Friday, June 22, 2012

How many books did our students read this year?

I'm going away for a few days on a camping trip, but I'm going to try to schedule this to be posted on Friday.  Miraculous technology!  (I feel like Willy Loman's boss, Howard, who tells Willy about his amazing new tape recorder, which allows him to listen to Jack Benny at any hour he wishes, as long as the maid remembers to record the show for him when it's aired.  I suppose if this doesn't work I could always have my maid do it--if I had a maid...)

"How many books did our students read this year?" is a question that we should all be asking.  A couple of weeks ago I asked it of the students in the "Tutorial" class I work in once a week.  Not how many books they were supposed to read, but how many they actually read.  The answers I got were interesting.  The students read, on average, about six books each over the course of the year.
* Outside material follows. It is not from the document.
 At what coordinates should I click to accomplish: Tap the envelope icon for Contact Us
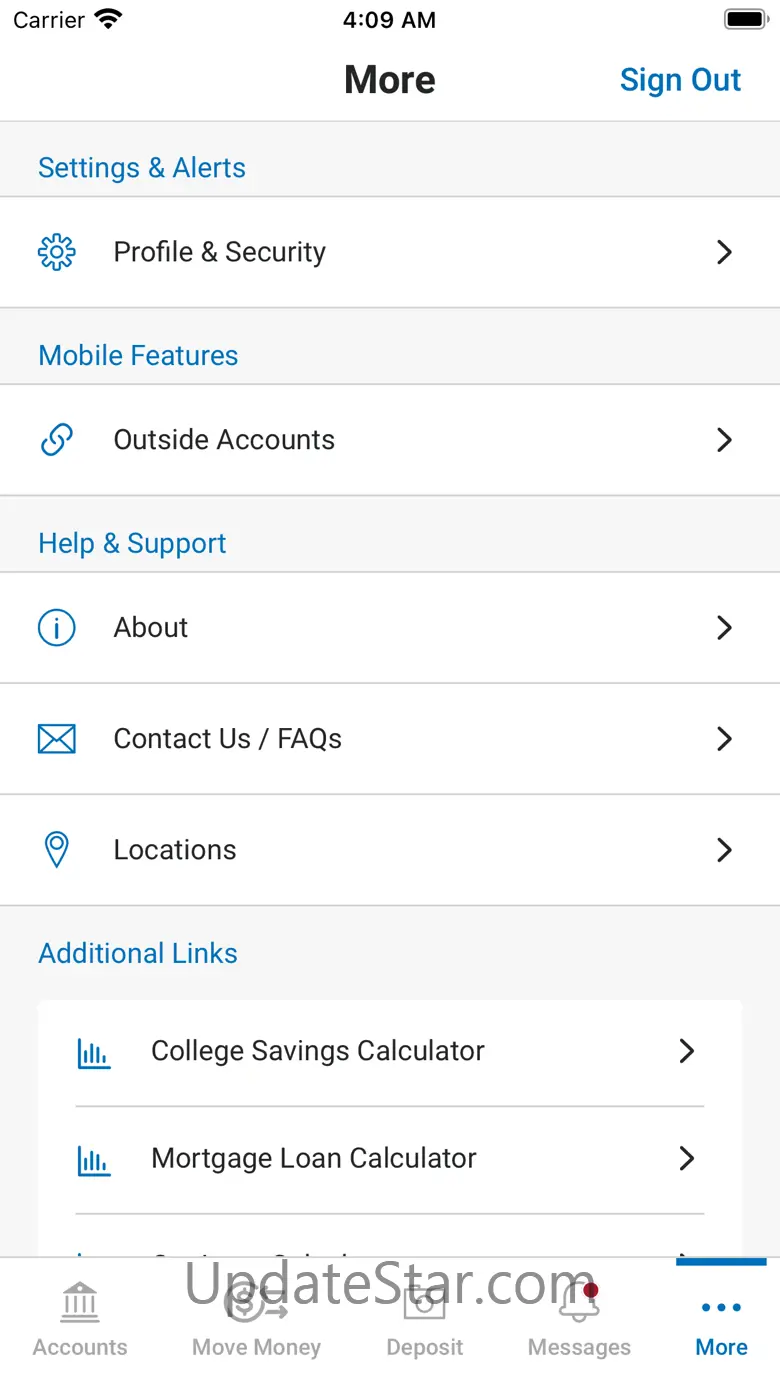coord(57,739)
These are kids who are in a very well-run academic support program.  More than half of them are in honors English classes.  They have been in school for eight and a half months.
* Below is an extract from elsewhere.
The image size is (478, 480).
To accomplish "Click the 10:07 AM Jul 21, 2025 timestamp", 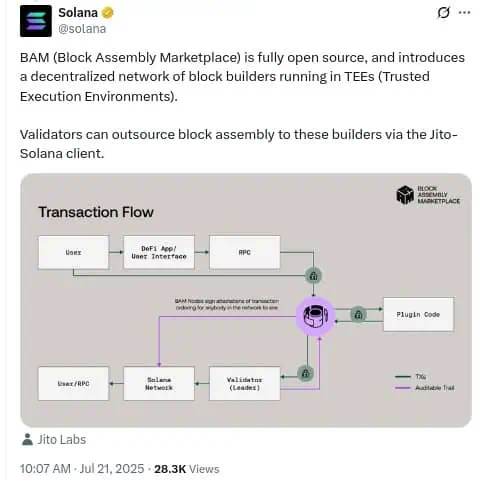I will [x=82, y=469].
If we assume that kids are truthful in their reporting, and even if we pretend that kids are reading every page of the books they claim they are reading, and if we assume that a book is, on average, 300 pages long, that would mean that each kid is reading fewer than ten pages a day.  And if you look only at the lower half of the distribution (mostly kids who are not in "Honors" classes), each kid is reading only 150 pages a month, which works out to 5 pages a day.  For the kids in the lower quarter of the distribution, each kid is reporting reading reading 2 to 3 pages a day.

I think it's safe to say that this is not enough.  Children should be reading closer to two books a month, at the least. 

What were the averages for kids in my own standard-level classes?  8.5 books per kid.  Better--but again, not nearly enough.

There are a number of reasons it's hard for schools to get kids to read more:

  • If we ask kids to read at home, it is very hard to make sure they really do it, and the weakest readers will tend to read least
  • If we have kids read in English class, the teacher then feels that she herself isn’t doing enough.
  • If we have an academic support program, that program will support the work that is being directly checked and graded that day or week, and that usually means producing or processing a piece of paper (because that's checkable), not reading a book.
  • If we have a remediation program, we tend to want to remediate the particular areas in which we see the kids are weak (fluency, comprehension, vocabulary, etc,) so we tend to teach “strategies” or vocabulary aimed at these specific areas.
  • Remediation teachers have the same desire to feel personally useful, and just having the kids read doesn’t seem like “teaching”
  • Also, remediation programs have very little time (typically an hour a week), and we know the kids need more reading than that, so spending the time having them read seems inadequate.
These are major obstacles in every school: my own son just finished sixth grade at a wonderful school, and he reports that most of his “Reader’s Workshop” time is spent with the (excellent) teacher giving direct instruction.  Less than half of the time, according to his report, is spent reading.  I have trouble believing this, since I admire his teacher so much, but it may well be true.  In his case, it doesn’t matter much, since he reads a lot at home, but I am sure there are number of kids in his class who do not read at home and who, because they have little time to read in school, read very little overall.  My son will get better and better at reading, and they won’t—not because he is gifted and they aren’t, but because he actually reads. (He also told me yesterday that the vocabulary lists he is made to memorize are completely pointless, that it would be much better to just read a book, because that's the way he actually learns words--and, he said, it's more enjoyable.)

So how can we make kids read more?  The answer is simple: provide them with a large number of good books at their independent reading level to choose from; and make them read; and watch them do it.  Our school has kids under its control for over six hours a day.  There is no good reason we can't have them sitting and silently reading books for at least an hour each day.  Nothing else we do with them is as important; nothing else would be as efficient, productive, and individualized.